Decide how often to clean your betta's bowl or aquarium and stick to the schedule. A fish tank with a filter can go several weeks without a water change, but smaller bowls should get weekly changes.
Siphon water out of the bowl or aquarium. You don't want to remove more than fifty percent of the water. If you have an aquarium with gravel, you'll want to use a gravel vacuum, a special siphon available at pet shops.
Discard the old water.
Fill a clean, unsoaped bucket with new water from the tap. Make sure it's roughly the same temperature as the aquarium water.
Add the prescribed amount of stress coat and dechlorinator. The label will tell you how much to add. Do not add the water to the tank until you have added the water conditioners to it.
Stir the water within the bucket to mix the water and the conditioner.

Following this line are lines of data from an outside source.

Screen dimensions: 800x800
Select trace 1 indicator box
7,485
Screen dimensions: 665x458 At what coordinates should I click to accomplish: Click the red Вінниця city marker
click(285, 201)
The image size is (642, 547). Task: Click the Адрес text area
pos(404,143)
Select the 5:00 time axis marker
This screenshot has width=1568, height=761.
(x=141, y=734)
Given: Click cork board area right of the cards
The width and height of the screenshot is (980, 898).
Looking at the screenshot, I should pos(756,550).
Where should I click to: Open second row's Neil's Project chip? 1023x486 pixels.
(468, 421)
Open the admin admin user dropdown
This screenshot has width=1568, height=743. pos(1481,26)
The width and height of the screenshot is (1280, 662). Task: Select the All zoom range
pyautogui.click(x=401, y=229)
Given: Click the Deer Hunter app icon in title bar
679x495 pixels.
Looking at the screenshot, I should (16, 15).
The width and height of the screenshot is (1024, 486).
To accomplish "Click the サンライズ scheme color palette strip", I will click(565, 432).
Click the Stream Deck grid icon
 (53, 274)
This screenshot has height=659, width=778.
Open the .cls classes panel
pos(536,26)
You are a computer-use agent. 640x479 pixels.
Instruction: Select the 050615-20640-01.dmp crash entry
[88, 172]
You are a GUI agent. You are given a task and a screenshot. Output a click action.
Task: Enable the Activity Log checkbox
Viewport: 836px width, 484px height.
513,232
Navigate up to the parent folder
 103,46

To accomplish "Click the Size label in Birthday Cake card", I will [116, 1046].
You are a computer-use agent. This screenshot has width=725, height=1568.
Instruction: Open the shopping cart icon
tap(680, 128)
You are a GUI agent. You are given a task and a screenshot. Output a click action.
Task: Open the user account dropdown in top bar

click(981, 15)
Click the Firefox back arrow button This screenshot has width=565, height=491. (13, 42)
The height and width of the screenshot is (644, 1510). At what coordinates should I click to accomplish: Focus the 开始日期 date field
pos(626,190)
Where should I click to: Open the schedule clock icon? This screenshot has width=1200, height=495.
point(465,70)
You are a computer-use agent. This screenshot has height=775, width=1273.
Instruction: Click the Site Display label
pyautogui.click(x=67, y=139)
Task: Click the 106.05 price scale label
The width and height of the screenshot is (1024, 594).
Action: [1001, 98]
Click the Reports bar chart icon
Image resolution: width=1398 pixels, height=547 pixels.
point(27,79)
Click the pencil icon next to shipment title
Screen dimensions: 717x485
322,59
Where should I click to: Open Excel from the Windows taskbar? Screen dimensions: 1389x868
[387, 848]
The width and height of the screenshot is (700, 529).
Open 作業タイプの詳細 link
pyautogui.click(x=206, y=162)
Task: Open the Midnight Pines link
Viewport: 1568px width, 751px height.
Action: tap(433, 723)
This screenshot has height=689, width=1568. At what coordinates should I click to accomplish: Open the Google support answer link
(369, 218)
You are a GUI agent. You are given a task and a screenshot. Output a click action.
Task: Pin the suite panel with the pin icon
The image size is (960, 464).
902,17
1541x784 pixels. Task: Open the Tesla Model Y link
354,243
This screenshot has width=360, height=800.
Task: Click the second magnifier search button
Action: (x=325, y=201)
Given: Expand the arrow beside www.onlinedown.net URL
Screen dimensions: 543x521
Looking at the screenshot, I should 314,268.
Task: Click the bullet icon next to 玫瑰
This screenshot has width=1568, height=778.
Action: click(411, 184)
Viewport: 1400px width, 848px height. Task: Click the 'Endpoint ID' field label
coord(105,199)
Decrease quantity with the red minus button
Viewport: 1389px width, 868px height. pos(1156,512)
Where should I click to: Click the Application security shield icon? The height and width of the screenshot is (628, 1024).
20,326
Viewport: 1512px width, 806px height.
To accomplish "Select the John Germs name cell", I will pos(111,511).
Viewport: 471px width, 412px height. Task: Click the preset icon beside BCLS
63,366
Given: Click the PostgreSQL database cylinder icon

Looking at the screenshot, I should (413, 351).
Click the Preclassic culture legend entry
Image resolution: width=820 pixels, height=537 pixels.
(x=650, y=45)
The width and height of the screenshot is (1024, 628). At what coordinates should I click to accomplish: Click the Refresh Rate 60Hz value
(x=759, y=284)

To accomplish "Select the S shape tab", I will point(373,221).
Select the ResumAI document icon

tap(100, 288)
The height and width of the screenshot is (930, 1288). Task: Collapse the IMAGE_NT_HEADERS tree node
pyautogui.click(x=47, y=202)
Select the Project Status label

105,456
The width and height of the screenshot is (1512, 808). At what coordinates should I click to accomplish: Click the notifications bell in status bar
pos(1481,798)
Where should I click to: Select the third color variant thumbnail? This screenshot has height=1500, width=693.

Carefully pour the water into the bowl or tank. You might need to only prepare half the water at once so the bucket is not too heavy.
Items you will need
- Water conditioners (stress coat and dechlorinator)
- Siphon or aquarium vacuum
- Keep your betta in as large a bowl as possible.
- Use both a decholorinator and a stress coat.
- Follow the labels of your water conditioners exactly.
- Keep water same temperature, otherwise you can shock the fish.
- Use caution when handling water and electronic aquarium equipment.
- Soap is toxic to fish.
- Bettas love to jump, so keep a lid on their bowl or aquarium.